Two of the identity-driven announcements last week illustrate this. Sxip released Sxore, an "identity and reputation system for blog authors, readers and commenters," and AttentTrust released an alpha of their attention recorder, a beginning step toward individuals being able to control how their attention is utilized and stored. In both cases what you find is a solution that utilizes identity (in the AttentionTrust example, very low-level identity attributes) to attempt to solve a very specific problem.

The interesting thing about these two examples and the way that other web 2.0 companies are using identity is that the companies tend to seek rapid iterations of specific identity solutions, but they are not losing sight of the bigger picture -- a picture that shows a fracture in the web 2.0 companies.

3. The Great Divide.
Start-ups in the web 2.0 space seem united around the idea that identity should be made open, portable and user-controlled. They are not seeking to create yet another identity silo with their companies and applications. This view is much less clear among the big companies.

The bigger companies in the web 2.0 space - and by this I mean Google, Yahoo!, Amazon, and IAC - are a lot fuzzier on their views of what identity in the web 2.0 context should be.
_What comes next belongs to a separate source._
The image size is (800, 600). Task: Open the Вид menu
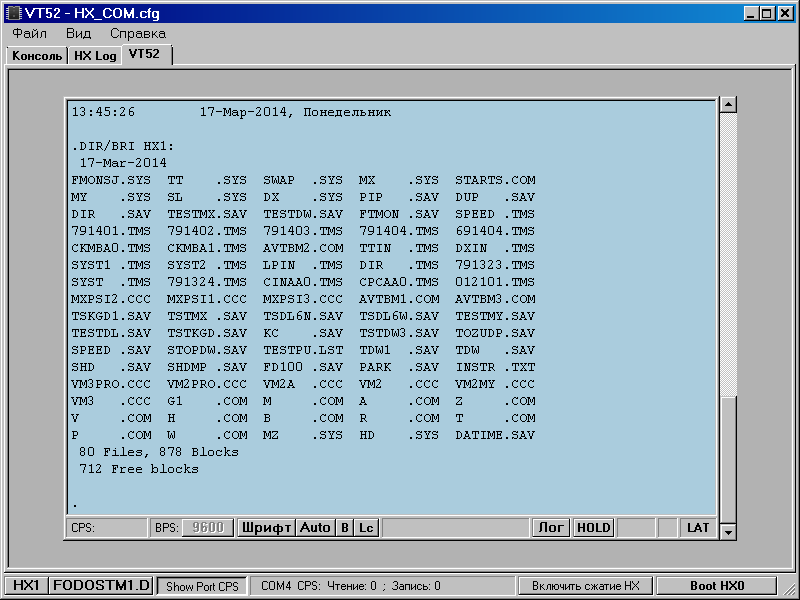point(78,33)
Many well-intentioned folks inside of these companies understand the altruistic urge toward open, portable and user-controlled identity, but all too often their existing business models are at least partially built on utilzing an identity silo. Ironically, the one semi-web 2.0 company that really can't be thrown into this list (yet) is Microsoft. Microsoft's "identity metasystem" effort is a bit of a middle ground between the start-up stance and the typical big company stance.

What we have, then, is a great divide - and its actually a three way divide.

On one side we have the emergent participants in the Web 2.0 space. These are normally smaller companies, but in some cases pieces of larger companies can be included here. These folks are adamant in wanting open, portable (non-silo'd), user-controlled identity. They also are not motivated by standards-based solutions, but care deeply about open APIs and user-bases.

On the second side, we have the big Web 2.0 companies (though this is a bit of an oversimplication). These companies are also (typically) not concerned about standards-based solutions, rather they want to find a solution with a large user-base and an open API -- as long as its *their* open API, and they're able to maintain some level of identity "silo'ing."

On the third side, we have the folks that weren't present at this show -- the enterprise solution providers and enterprises that have been working away on standards-based solutions. The near total absence of this world was disturbing if only because it feel as if we're in danger of ending up with two very different identity universes. Again.

What's it all mean?
Simply put, the Web 2.0 movement (a bubble or not) is one that will result in a lot of development over the next several years. Many of these companies will seek identity-solutions, and I suspect we'll see several companies emerge in this space that solve very specific identity-based problems with applications that will garner huge user bases. I also suspect that these companies will not be "standards-based" in their approach.

I would argue that this development places an additional burden on the already burdened enterprise IT department. The world of the enterprise architect needs to (at the very least) begin to understand how the more end-user facing web 2.0 world thinks and acts.

Its quite possible that the future will find vibrant user-bases of identity-based applications asking enterprises to use open APIs and "mash-ups" to make their already portable and open identity attribute useful in a more traditional enterprise system.

And suddenly, the standards-based enterprise architect might find himself living in a web 3.0 world.